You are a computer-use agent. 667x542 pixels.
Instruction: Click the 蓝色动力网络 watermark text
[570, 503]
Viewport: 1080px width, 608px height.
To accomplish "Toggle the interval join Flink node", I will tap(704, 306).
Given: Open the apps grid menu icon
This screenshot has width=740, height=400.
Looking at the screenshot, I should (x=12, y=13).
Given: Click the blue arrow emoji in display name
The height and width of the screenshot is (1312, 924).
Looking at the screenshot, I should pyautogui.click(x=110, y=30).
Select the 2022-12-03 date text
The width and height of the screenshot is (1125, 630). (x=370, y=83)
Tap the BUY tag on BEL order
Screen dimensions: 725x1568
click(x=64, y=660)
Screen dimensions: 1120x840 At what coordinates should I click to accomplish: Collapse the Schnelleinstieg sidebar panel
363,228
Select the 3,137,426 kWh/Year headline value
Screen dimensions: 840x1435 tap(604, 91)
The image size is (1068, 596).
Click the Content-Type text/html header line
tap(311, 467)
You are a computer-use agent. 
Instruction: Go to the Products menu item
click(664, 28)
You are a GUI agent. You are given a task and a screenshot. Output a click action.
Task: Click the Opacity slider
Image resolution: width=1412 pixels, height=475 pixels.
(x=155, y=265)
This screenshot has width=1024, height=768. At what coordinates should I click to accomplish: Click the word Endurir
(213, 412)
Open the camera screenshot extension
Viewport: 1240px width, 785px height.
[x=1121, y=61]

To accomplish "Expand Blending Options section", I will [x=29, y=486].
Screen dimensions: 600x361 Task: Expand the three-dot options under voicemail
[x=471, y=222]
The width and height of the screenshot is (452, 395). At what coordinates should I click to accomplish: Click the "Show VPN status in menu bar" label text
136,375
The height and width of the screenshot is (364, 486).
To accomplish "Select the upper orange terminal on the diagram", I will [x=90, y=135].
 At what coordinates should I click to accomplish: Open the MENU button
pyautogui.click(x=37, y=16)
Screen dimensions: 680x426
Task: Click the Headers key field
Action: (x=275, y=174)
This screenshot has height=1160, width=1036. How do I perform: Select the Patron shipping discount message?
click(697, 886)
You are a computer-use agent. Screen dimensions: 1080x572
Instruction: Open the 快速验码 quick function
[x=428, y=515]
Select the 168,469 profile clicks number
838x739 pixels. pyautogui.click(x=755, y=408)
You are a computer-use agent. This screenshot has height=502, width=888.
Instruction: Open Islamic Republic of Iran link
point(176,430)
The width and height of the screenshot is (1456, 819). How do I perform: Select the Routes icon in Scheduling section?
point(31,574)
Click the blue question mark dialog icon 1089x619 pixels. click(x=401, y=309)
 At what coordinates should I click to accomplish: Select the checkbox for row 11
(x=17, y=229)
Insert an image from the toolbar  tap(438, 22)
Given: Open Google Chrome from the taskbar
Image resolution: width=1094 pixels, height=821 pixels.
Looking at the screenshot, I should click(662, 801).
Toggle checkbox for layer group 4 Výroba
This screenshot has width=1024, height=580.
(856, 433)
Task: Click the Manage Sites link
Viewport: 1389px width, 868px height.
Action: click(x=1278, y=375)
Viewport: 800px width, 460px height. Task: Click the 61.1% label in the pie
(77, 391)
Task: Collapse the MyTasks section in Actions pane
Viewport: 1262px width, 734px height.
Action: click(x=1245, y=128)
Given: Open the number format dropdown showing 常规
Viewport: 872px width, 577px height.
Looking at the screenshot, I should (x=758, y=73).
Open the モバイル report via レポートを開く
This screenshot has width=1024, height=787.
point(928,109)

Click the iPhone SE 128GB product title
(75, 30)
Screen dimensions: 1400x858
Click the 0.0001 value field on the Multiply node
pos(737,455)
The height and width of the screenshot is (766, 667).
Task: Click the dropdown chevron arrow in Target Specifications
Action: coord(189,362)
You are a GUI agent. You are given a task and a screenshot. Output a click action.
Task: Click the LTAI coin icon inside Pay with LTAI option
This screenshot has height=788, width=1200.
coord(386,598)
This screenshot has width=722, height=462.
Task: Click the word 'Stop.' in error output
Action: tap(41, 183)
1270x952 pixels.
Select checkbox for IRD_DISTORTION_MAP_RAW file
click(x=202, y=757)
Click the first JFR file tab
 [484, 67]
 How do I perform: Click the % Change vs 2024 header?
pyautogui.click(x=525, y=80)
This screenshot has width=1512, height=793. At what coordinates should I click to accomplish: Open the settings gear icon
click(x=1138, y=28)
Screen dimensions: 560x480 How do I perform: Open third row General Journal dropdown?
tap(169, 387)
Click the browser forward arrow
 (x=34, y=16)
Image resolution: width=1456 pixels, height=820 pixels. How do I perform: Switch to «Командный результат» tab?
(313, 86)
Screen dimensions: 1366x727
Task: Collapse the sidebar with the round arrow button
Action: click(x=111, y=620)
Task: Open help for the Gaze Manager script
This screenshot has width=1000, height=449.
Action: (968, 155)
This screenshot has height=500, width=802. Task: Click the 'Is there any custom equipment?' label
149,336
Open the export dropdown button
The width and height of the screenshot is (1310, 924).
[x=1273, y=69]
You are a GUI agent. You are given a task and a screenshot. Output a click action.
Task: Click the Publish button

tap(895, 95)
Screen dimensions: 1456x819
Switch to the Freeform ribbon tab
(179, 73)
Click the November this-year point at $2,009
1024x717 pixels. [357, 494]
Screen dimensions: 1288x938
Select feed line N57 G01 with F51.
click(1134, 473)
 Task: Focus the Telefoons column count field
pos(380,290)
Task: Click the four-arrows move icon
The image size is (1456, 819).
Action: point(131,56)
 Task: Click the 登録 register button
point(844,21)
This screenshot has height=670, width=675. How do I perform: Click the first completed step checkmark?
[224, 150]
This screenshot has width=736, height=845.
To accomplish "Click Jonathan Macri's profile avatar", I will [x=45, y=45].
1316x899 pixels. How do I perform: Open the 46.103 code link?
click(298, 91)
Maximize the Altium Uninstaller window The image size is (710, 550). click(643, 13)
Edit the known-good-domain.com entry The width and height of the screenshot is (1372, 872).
= = = = =
Could you format the listing above as a numbered list, dropping any blank lines?

1. You are a computer-use agent. 667x542 pixels.
2. Instruction: Click the 蓝色动力网络 watermark text
3. [570, 503]
4. Viewport: 1080px width, 608px height.
5. To accomplish "Toggle the interval join Flink node", I will tap(704, 306).
6. Given: Open the apps grid menu icon
7. This screenshot has width=740, height=400.
8. Looking at the screenshot, I should (x=12, y=13).
9. Given: Click the blue arrow emoji in display name
10. The height and width of the screenshot is (1312, 924).
11. Looking at the screenshot, I should pyautogui.click(x=110, y=30).
12. Select the 2022-12-03 date text
13. The width and height of the screenshot is (1125, 630). (x=370, y=83)
14. Tap the BUY tag on BEL order
15. Screen dimensions: 725x1568
16. click(x=64, y=660)
17. Screen dimensions: 1120x840 At what coordinates should I click to accomplish: Collapse the Schnelleinstieg sidebar panel
18. 363,228
19. Select the 3,137,426 kWh/Year headline value
20. Screen dimensions: 840x1435 tap(604, 91)
21. The image size is (1068, 596).
22. Click the Content-Type text/html header line
23. tap(311, 467)
24. You are a computer-use agent. 
25. Instruction: Go to the Products menu item
26. click(664, 28)
27. You are a GUI agent. You are given a task and a screenshot. Output a click action.
28. Task: Click the Opacity slider
29. Image resolution: width=1412 pixels, height=475 pixels.
30. (x=155, y=265)
31. This screenshot has width=1024, height=768. At what coordinates should I click to accomplish: Click the word Endurir
32. (213, 412)
33. Open the camera screenshot extension
34. Viewport: 1240px width, 785px height.
35. [x=1121, y=61]
36. To accomplish "Expand Blending Options section", I will [x=29, y=486].
37. Screen dimensions: 600x361 Task: Expand the three-dot options under voicemail
38. [x=471, y=222]
39. The width and height of the screenshot is (452, 395). At what coordinates should I click to accomplish: Click the "Show VPN status in menu bar" label text
40. 136,375
41. The height and width of the screenshot is (364, 486).
42. To accomplish "Select the upper orange terminal on the diagram", I will [x=90, y=135].
43.  At what coordinates should I click to accomplish: Open the MENU button
44. pyautogui.click(x=37, y=16)
45. Screen dimensions: 680x426
46. Task: Click the Headers key field
47. Action: (x=275, y=174)
48. This screenshot has height=1160, width=1036. How do I perform: Select the Patron shipping discount message?
49. click(697, 886)
50. You are a computer-use agent. Screen dimensions: 1080x572
51. Instruction: Open the 快速验码 quick function
52. [x=428, y=515]
53. Select the 168,469 profile clicks number
54. 838x739 pixels. pyautogui.click(x=755, y=408)
55. You are a computer-use agent. This screenshot has height=502, width=888.
56. Instruction: Open Islamic Republic of Iran link
57. point(176,430)
58. The width and height of the screenshot is (1456, 819). How do I perform: Select the Routes icon in Scheduling section?
59. point(31,574)
60. Click the blue question mark dialog icon 1089x619 pixels. click(x=401, y=309)
61.  At what coordinates should I click to accomplish: Select the checkbox for row 11
62. (x=17, y=229)
63. Insert an image from the toolbar  tap(438, 22)
64. Given: Open Google Chrome from the taskbar
65. Image resolution: width=1094 pixels, height=821 pixels.
66. Looking at the screenshot, I should click(662, 801).
67. Toggle checkbox for layer group 4 Výroba
68. This screenshot has width=1024, height=580.
69. (856, 433)
70. Task: Click the Manage Sites link
71. Viewport: 1389px width, 868px height.
72. Action: click(x=1278, y=375)
73. Viewport: 800px width, 460px height. Task: Click the 61.1% label in the pie
74. (77, 391)
75. Task: Collapse the MyTasks section in Actions pane
76. Viewport: 1262px width, 734px height.
77. Action: click(x=1245, y=128)
78. Given: Open the number format dropdown showing 常规
79. Viewport: 872px width, 577px height.
80. Looking at the screenshot, I should (x=758, y=73).
81. Open the モバイル report via レポートを開く
82. This screenshot has width=1024, height=787.
83. point(928,109)
84. Click the iPhone SE 128GB product title
85. (75, 30)
86. Screen dimensions: 1400x858
87. Click the 0.0001 value field on the Multiply node
88. pos(737,455)
89. The height and width of the screenshot is (766, 667).
90. Task: Click the dropdown chevron arrow in Target Specifications
91. Action: coord(189,362)
92. You are a GUI agent. You are given a task and a screenshot. Output a click action.
93. Task: Click the LTAI coin icon inside Pay with LTAI option
94. This screenshot has height=788, width=1200.
95. coord(386,598)
96. This screenshot has width=722, height=462.
97. Task: Click the word 'Stop.' in error output
98. Action: tap(41, 183)
99. 1270x952 pixels.
100. Select checkbox for IRD_DISTORTION_MAP_RAW file
101. click(x=202, y=757)
102. Click the first JFR file tab
103.  [484, 67]
104.  How do I perform: Click the % Change vs 2024 header?
105. pyautogui.click(x=525, y=80)
106. This screenshot has width=1512, height=793. At what coordinates should I click to accomplish: Open the settings gear icon
107. click(x=1138, y=28)
108. Screen dimensions: 560x480 How do I perform: Open third row General Journal dropdown?
109. tap(169, 387)
110. Click the browser forward arrow
111.  (x=34, y=16)
112. Image resolution: width=1456 pixels, height=820 pixels. How do I perform: Switch to «Командный результат» tab?
113. (313, 86)
114. Screen dimensions: 1366x727
115. Task: Collapse the sidebar with the round arrow button
116. Action: click(x=111, y=620)
117. Task: Open help for the Gaze Manager script
118. This screenshot has width=1000, height=449.
119. Action: (968, 155)
120. This screenshot has height=500, width=802. Task: Click the 'Is there any custom equipment?' label
121. 149,336
122. Open the export dropdown button
123. The width and height of the screenshot is (1310, 924).
124. [x=1273, y=69]
125. You are a GUI agent. You are given a task and a screenshot. Output a click action.
126. Task: Click the Publish button
127. tap(895, 95)
128. Screen dimensions: 1456x819
129. Switch to the Freeform ribbon tab
130. (179, 73)
131. Click the November this-year point at $2,009
132. 1024x717 pixels. [357, 494]
133. Screen dimensions: 1288x938
134. Select feed line N57 G01 with F51.
135. click(1134, 473)
136.  Task: Focus the Telefoons column count field
137. pos(380,290)
138. Task: Click the four-arrows move icon
139. The image size is (1456, 819).
140. Action: point(131,56)
141.  Task: Click the 登録 register button
142. point(844,21)
143. This screenshot has height=670, width=675. How do I perform: Click the first completed step checkmark?
144. [224, 150]
145. This screenshot has width=736, height=845.
146. To accomplish "Click Jonathan Macri's profile avatar", I will [x=45, y=45].
147. 1316x899 pixels. How do I perform: Open the 46.103 code link?
148. click(298, 91)
149. Maximize the Altium Uninstaller window The image size is (710, 550). click(643, 13)
150. Edit the known-good-domain.com entry The width and height of the screenshot is (1372, 872).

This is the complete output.